## [Data to process]
--------------------------------------------------

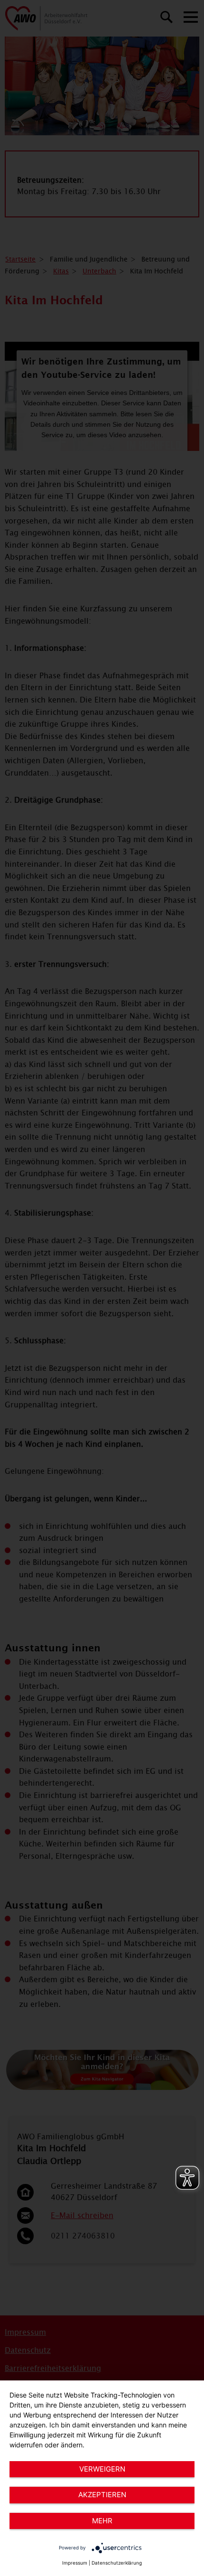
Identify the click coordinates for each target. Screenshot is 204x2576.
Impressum (74, 2563)
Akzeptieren (102, 2494)
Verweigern (102, 2468)
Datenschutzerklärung (117, 2563)
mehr (102, 2520)
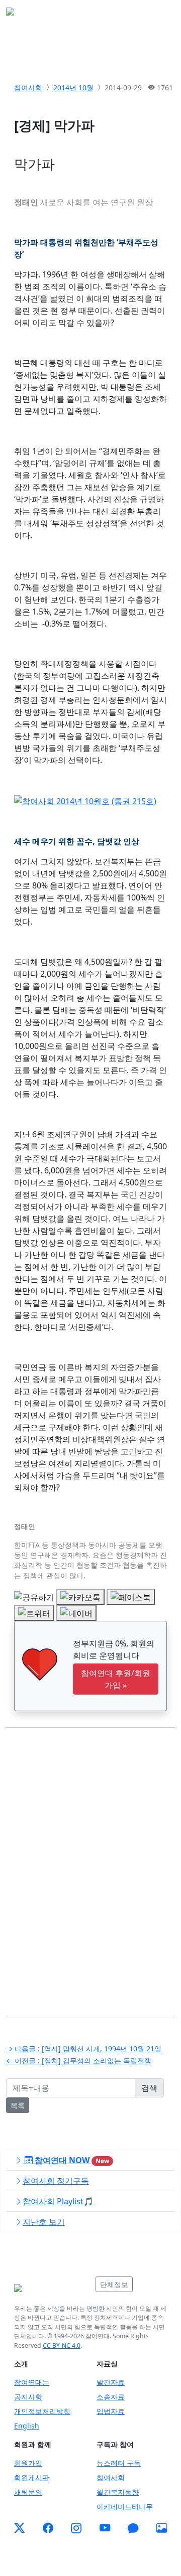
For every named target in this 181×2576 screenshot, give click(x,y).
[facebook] (48, 2528)
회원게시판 (31, 2477)
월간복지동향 (118, 2492)
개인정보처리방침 (42, 2411)
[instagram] (76, 2528)
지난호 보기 (44, 2221)
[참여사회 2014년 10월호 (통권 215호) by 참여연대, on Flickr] (85, 800)
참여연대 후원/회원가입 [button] (115, 1679)
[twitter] (19, 2528)
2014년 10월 (73, 87)
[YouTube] (105, 2528)
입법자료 (111, 2411)
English (26, 2426)
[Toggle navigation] (161, 15)
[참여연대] (51, 2288)
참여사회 (28, 87)
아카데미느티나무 (125, 2506)
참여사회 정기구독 (56, 2180)
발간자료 (111, 2382)
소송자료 (111, 2396)
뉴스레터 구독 (119, 2463)
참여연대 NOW (71, 2160)
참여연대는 (31, 2382)
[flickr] (161, 2528)
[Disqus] (90, 1865)
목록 (18, 2105)
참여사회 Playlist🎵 (58, 2201)
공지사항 (28, 2396)
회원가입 (28, 2463)
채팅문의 (28, 2492)
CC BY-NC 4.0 (61, 2345)
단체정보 (114, 2284)
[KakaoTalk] (133, 2528)
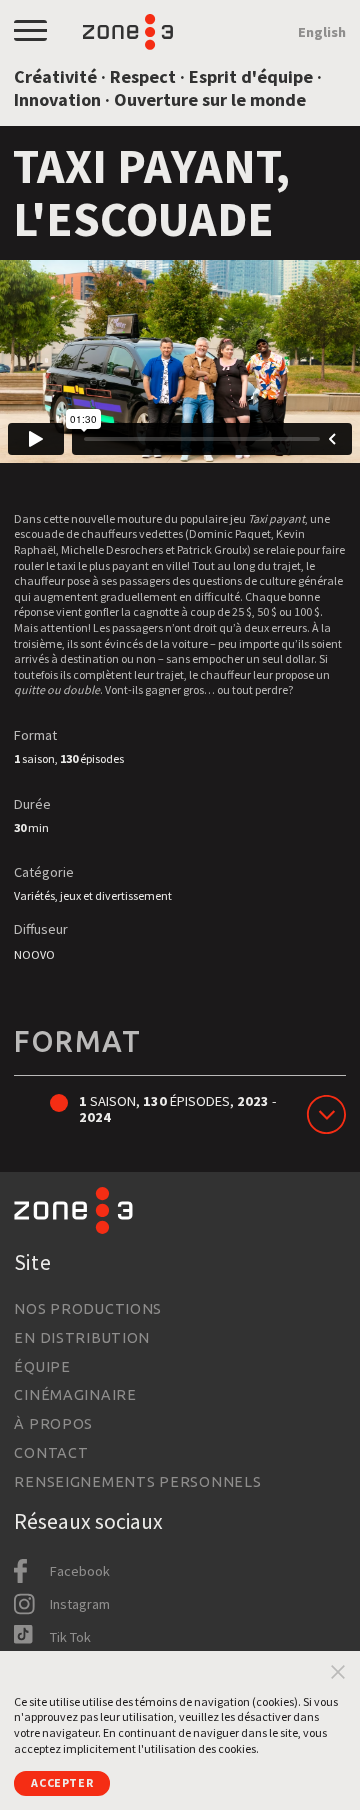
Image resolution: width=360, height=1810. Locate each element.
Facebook (80, 1571)
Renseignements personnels (137, 1482)
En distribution (82, 1338)
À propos (53, 1424)
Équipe (42, 1367)
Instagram (80, 1604)
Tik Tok (70, 1637)
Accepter (62, 1782)
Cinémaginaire (75, 1395)
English (322, 32)
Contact (51, 1453)
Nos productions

--------------------------------------------------

## [Activity]
Could you quote, exactly as they appear, the line containing "Facebook (80, 1571)" and every line after it to the end of the records above?

## [Response area]
Facebook (80, 1571)
Renseignements personnels (137, 1482)
En distribution (82, 1338)
À propos (53, 1424)
Équipe (42, 1367)
Instagram (80, 1604)
Tik Tok (70, 1637)
Accepter (62, 1782)
Cinémaginaire (75, 1395)
English (322, 32)
Contact (51, 1453)
Nos productions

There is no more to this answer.